**Direction:**
Quote the records word for word, starting at the line that contains "You are a GUI" and ending with the last of the records. Leave the pictures out of your answer.

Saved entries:

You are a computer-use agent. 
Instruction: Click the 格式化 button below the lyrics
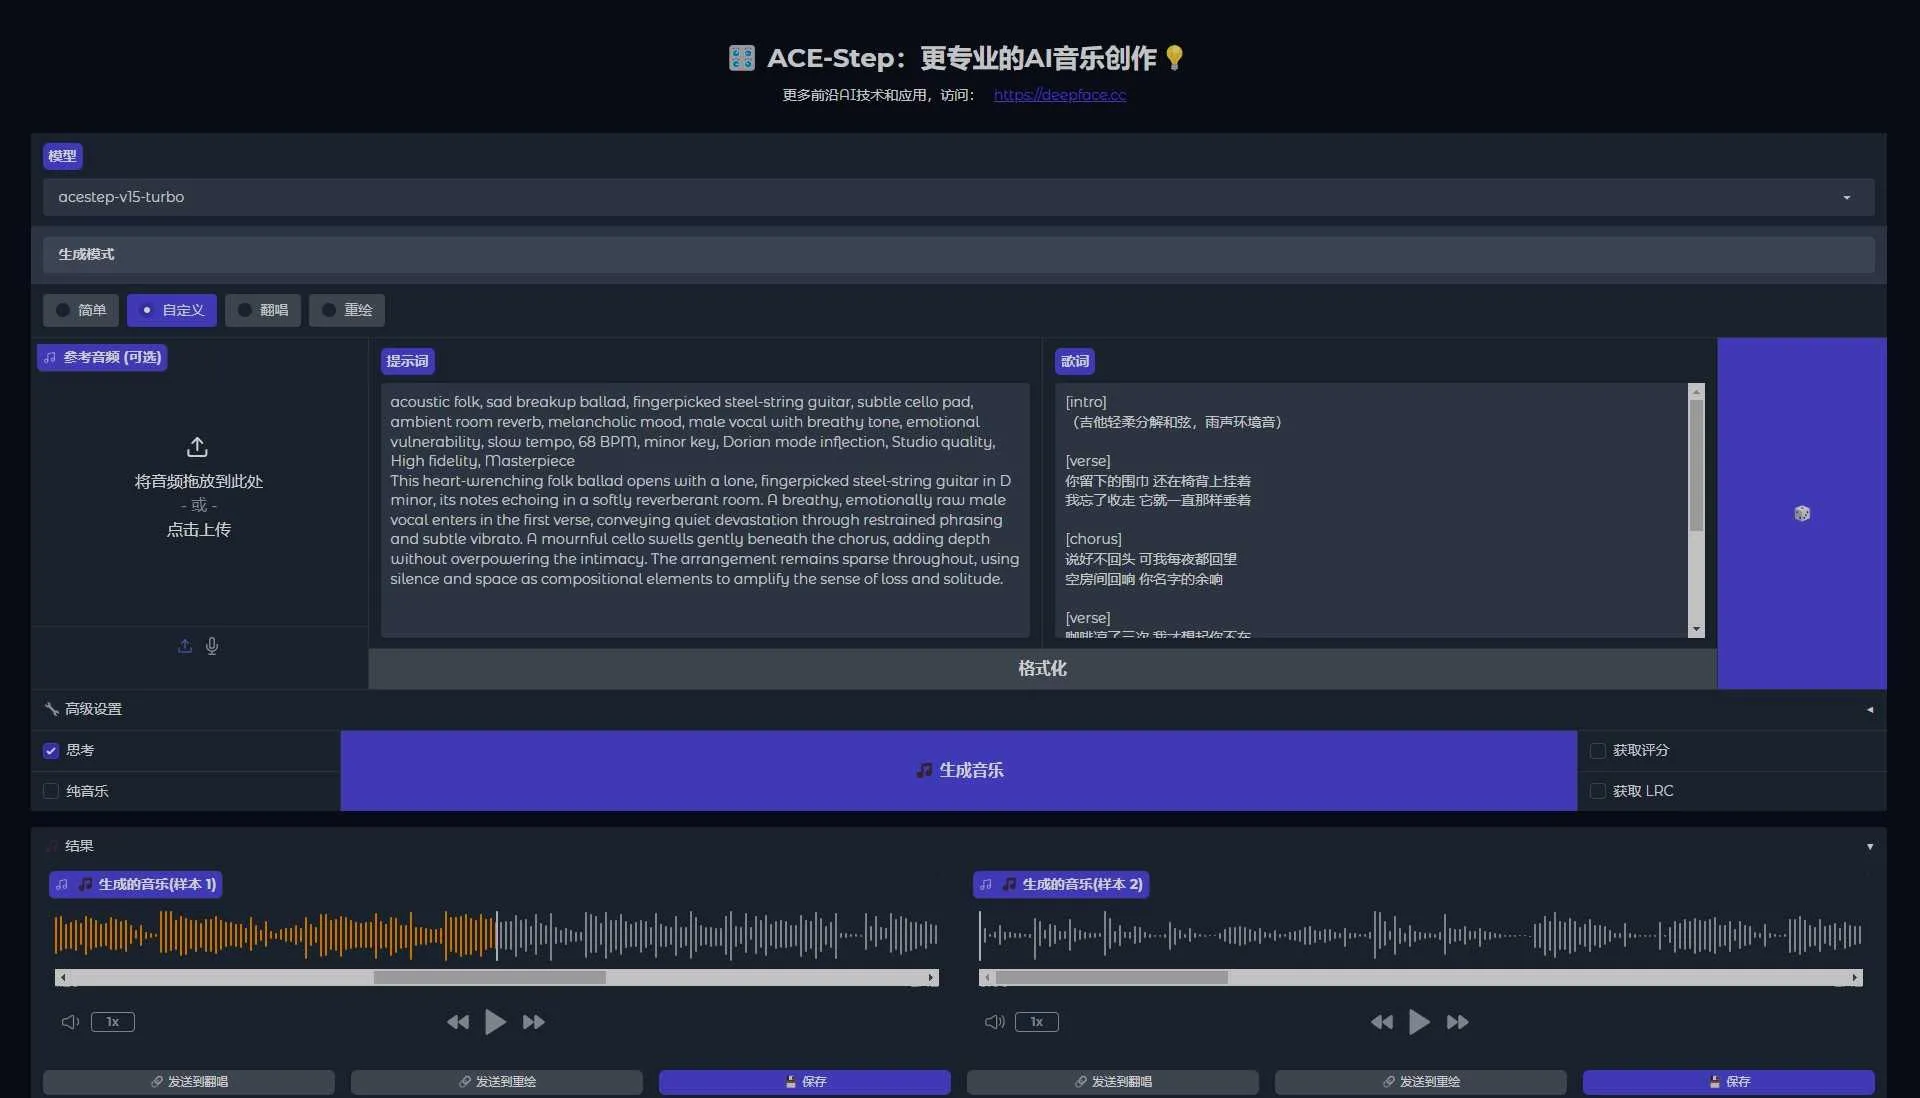click(x=1042, y=668)
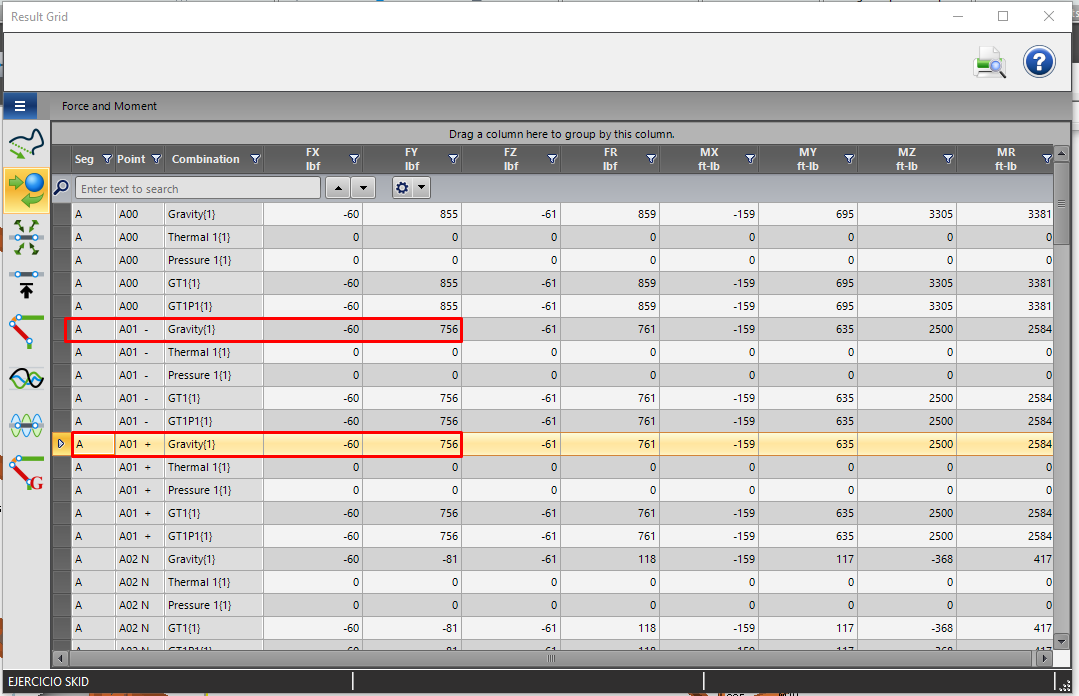The image size is (1079, 696).
Task: Open the print preview icon
Action: pos(990,63)
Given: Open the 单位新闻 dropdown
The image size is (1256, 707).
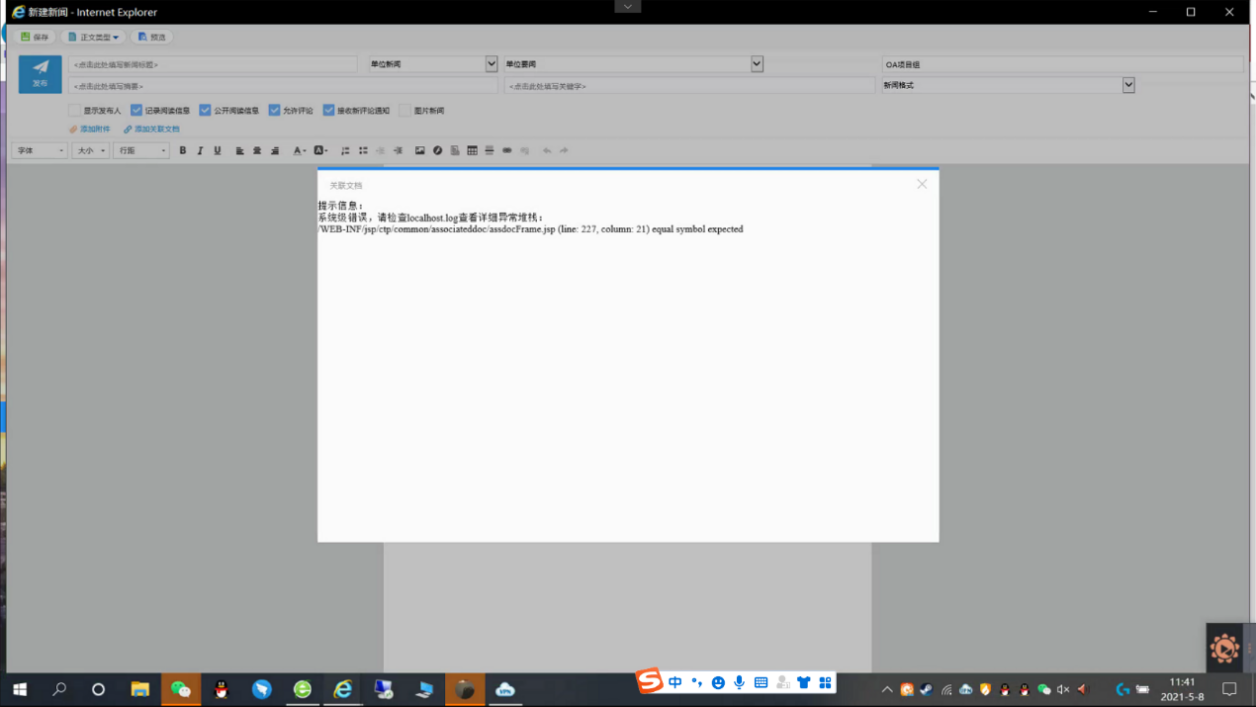Looking at the screenshot, I should (491, 64).
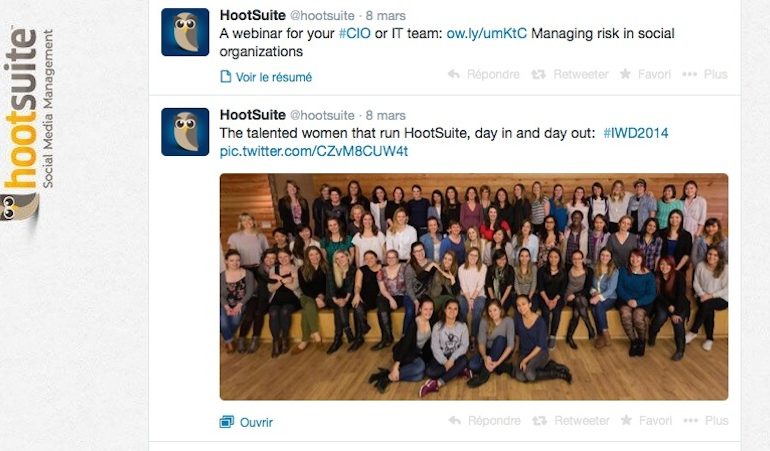
Task: Favorite the IWD2014 tweet with star icon
Action: click(x=626, y=421)
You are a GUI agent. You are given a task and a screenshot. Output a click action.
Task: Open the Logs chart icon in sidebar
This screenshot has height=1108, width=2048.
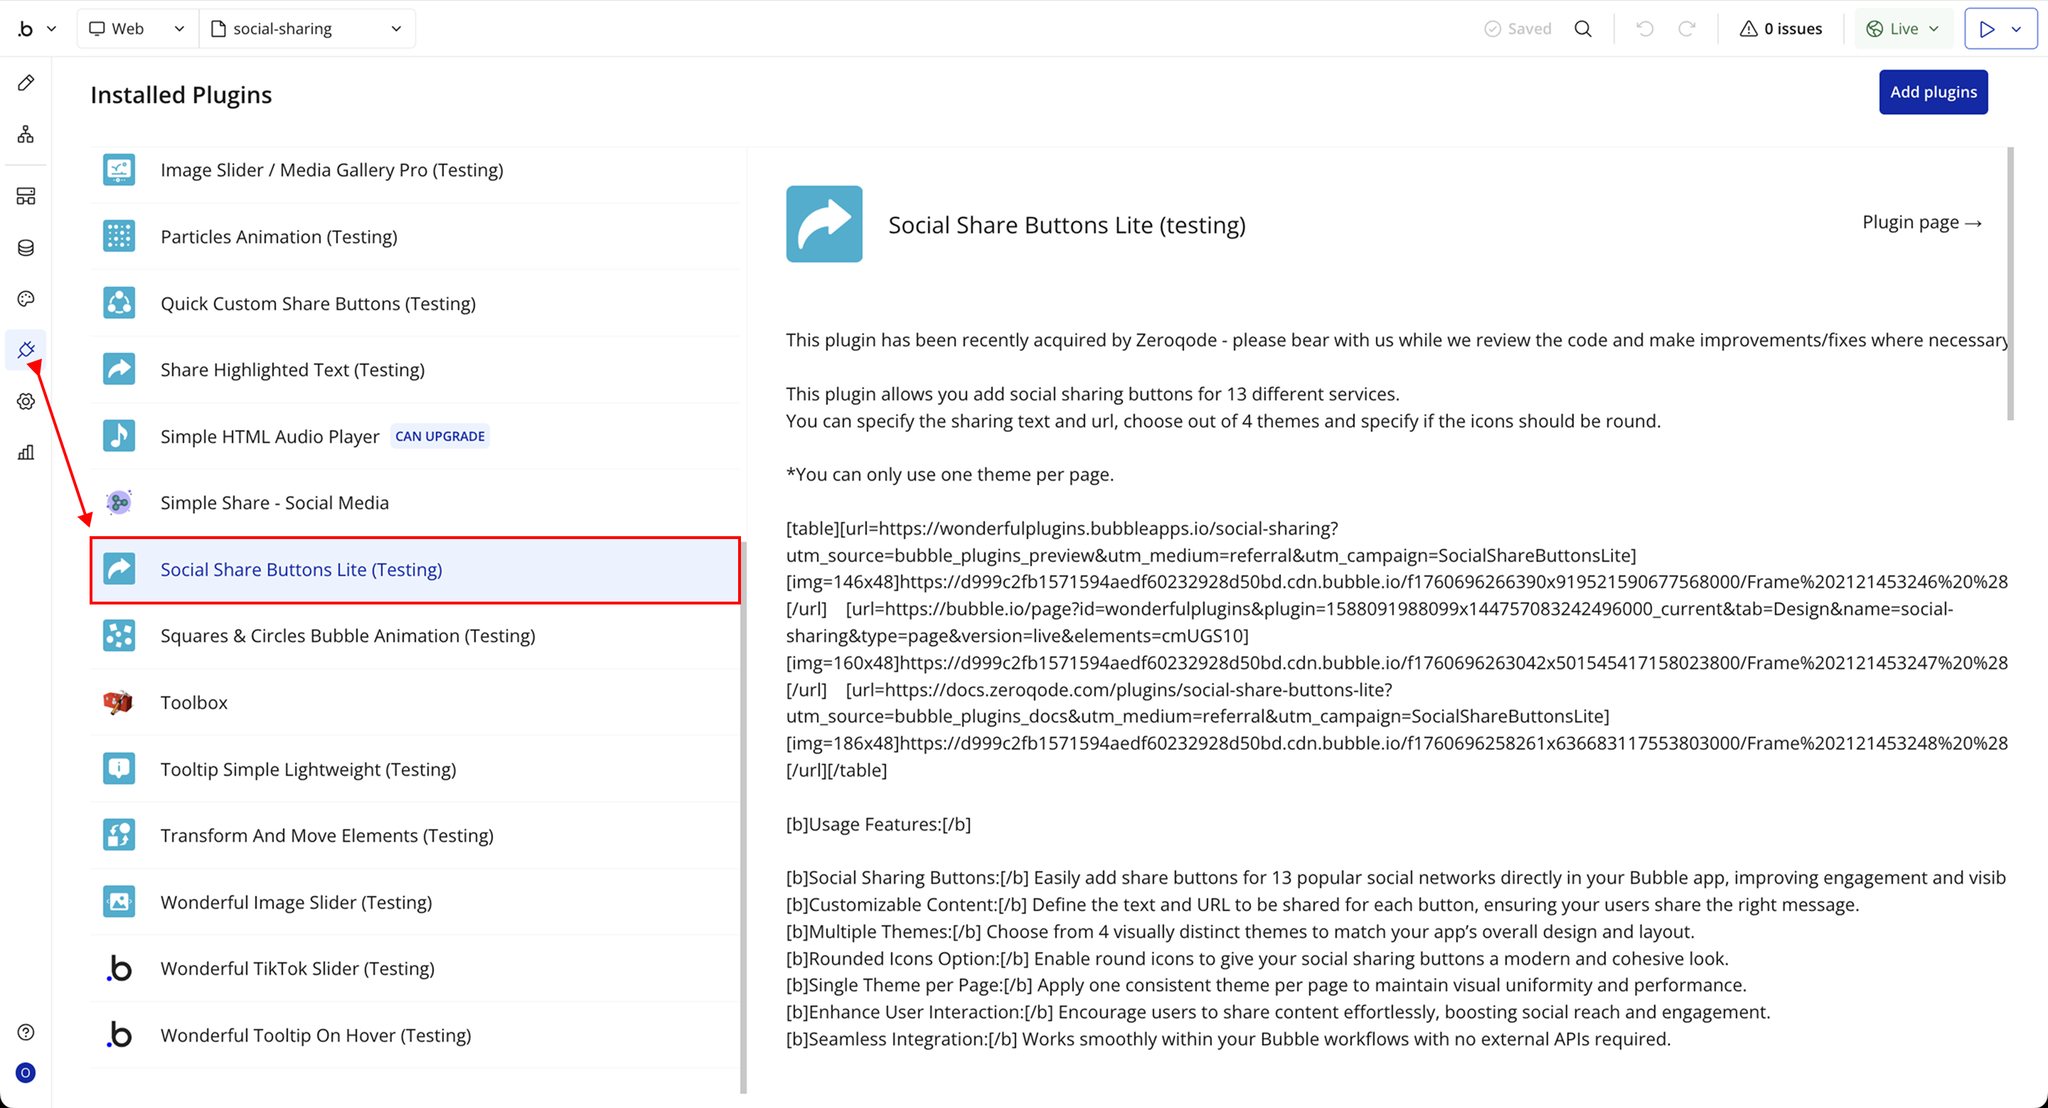[26, 453]
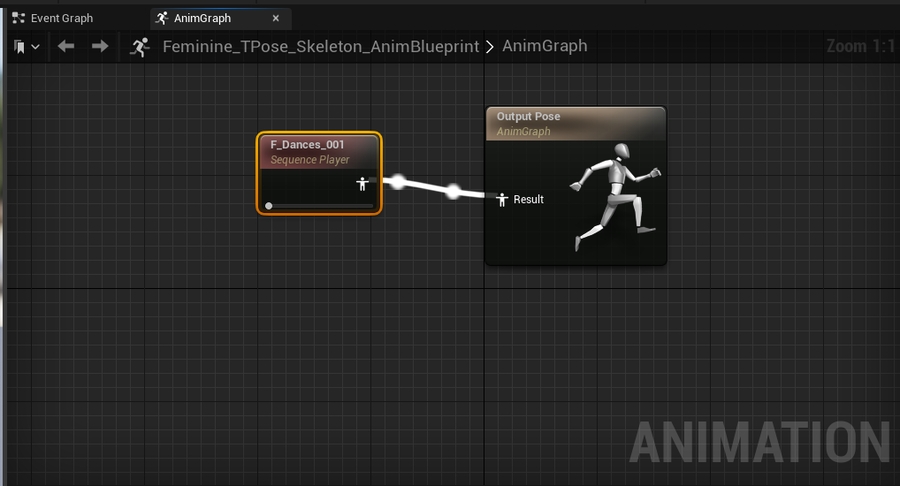Screen dimensions: 900x486
Task: Click the wire connecting the two nodes
Action: point(426,186)
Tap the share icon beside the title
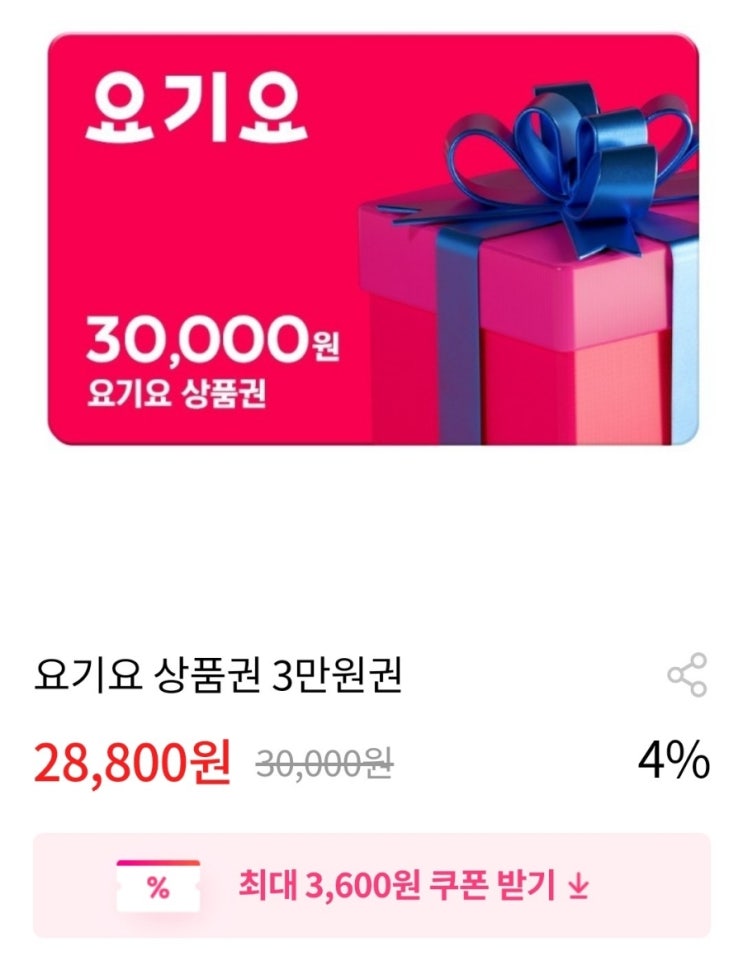 [x=687, y=674]
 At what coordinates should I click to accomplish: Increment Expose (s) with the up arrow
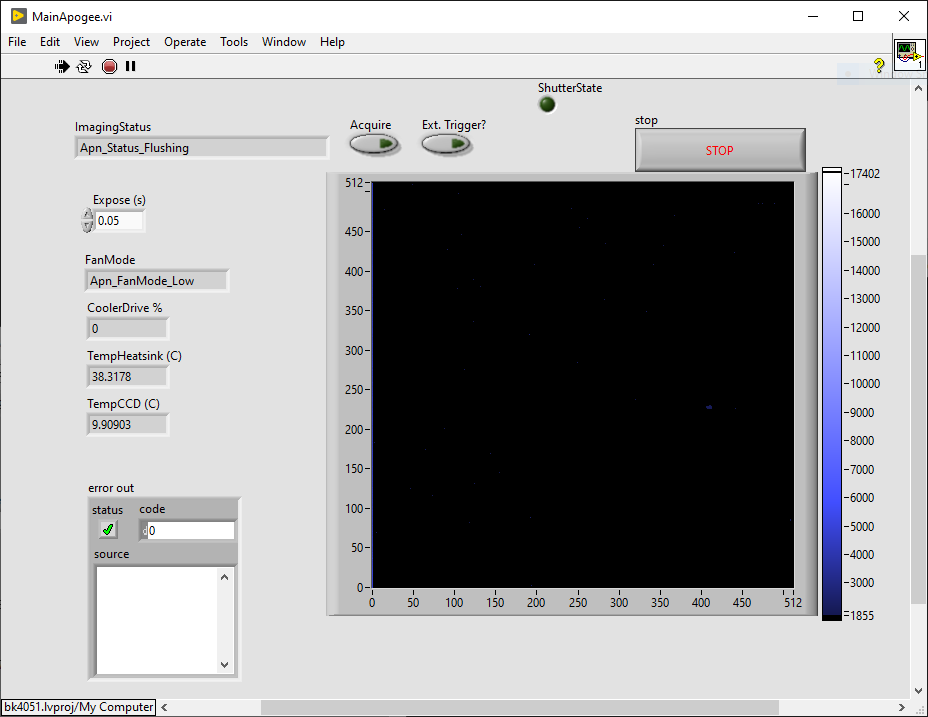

**Solution:**
You are a GUI agent. You are given a task and a screenshot. Output a click action.
Task: Open the Logs chart icon in sidebar
This screenshot has height=1108, width=2048.
[26, 453]
Screen dimensions: 900x486
Task: Click the wire connecting the two nodes
Action: point(426,186)
Tap the share icon beside the title
 [x=687, y=674]
 At what coordinates should I click to accomplish: Increment Expose (s) with the up arrow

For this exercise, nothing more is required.